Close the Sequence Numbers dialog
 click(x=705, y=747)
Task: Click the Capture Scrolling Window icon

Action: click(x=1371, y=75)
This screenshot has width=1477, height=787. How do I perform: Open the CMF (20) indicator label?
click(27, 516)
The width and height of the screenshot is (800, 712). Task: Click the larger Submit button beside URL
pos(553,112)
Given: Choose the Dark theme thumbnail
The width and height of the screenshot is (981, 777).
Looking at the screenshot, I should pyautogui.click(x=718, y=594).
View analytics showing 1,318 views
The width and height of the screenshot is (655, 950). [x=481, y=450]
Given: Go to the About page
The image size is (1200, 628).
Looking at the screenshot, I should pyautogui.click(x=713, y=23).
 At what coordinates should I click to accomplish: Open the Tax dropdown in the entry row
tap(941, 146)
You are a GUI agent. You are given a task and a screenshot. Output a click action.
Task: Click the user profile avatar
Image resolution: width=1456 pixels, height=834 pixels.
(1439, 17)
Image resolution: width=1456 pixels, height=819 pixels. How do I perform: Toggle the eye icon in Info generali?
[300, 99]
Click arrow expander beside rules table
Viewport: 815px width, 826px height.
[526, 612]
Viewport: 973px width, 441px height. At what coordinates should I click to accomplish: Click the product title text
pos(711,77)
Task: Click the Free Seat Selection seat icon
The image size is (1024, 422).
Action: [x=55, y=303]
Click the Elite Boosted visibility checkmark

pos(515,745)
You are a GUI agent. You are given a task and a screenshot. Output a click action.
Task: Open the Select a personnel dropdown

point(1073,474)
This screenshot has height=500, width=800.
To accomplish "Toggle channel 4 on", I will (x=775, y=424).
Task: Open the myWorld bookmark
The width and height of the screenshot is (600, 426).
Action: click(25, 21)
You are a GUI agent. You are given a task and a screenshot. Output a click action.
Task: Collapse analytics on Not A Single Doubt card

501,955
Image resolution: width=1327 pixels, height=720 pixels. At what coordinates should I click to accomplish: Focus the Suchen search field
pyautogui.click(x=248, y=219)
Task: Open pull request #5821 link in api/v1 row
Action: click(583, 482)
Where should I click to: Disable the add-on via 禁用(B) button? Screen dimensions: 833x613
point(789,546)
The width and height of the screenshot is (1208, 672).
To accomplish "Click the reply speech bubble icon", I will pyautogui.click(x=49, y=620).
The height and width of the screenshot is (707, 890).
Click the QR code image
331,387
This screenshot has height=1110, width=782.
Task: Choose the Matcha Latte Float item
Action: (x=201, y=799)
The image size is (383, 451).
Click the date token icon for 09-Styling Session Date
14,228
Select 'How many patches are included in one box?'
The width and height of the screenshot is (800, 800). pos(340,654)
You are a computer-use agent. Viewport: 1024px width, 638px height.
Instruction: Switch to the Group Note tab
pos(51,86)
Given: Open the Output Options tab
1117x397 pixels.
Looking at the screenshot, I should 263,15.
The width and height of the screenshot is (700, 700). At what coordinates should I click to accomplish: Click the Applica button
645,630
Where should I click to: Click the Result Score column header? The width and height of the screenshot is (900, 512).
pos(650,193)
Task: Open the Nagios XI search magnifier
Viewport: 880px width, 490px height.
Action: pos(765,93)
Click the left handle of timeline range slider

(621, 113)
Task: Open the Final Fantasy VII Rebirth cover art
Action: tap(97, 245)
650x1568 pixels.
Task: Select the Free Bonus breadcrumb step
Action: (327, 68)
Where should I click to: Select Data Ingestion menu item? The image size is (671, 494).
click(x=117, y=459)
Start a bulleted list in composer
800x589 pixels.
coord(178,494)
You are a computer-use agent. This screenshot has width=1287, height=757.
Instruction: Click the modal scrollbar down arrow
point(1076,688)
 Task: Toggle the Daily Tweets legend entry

- **TASK OBJECTIVE**
Copy the entries above verbatim, starting with the line that contains "The width and height of the screenshot is (800, 712)." and going on through the line that contains "tap(941, 146)".

- **CORRECT RESULT**
The width and height of the screenshot is (800, 712). Task: Click the larger Submit button beside URL
pos(553,112)
Given: Choose the Dark theme thumbnail
The width and height of the screenshot is (981, 777).
Looking at the screenshot, I should pyautogui.click(x=718, y=594).
View analytics showing 1,318 views
The width and height of the screenshot is (655, 950). [x=481, y=450]
Given: Go to the About page
The image size is (1200, 628).
Looking at the screenshot, I should pyautogui.click(x=713, y=23).
 At what coordinates should I click to accomplish: Open the Tax dropdown in the entry row
tap(941, 146)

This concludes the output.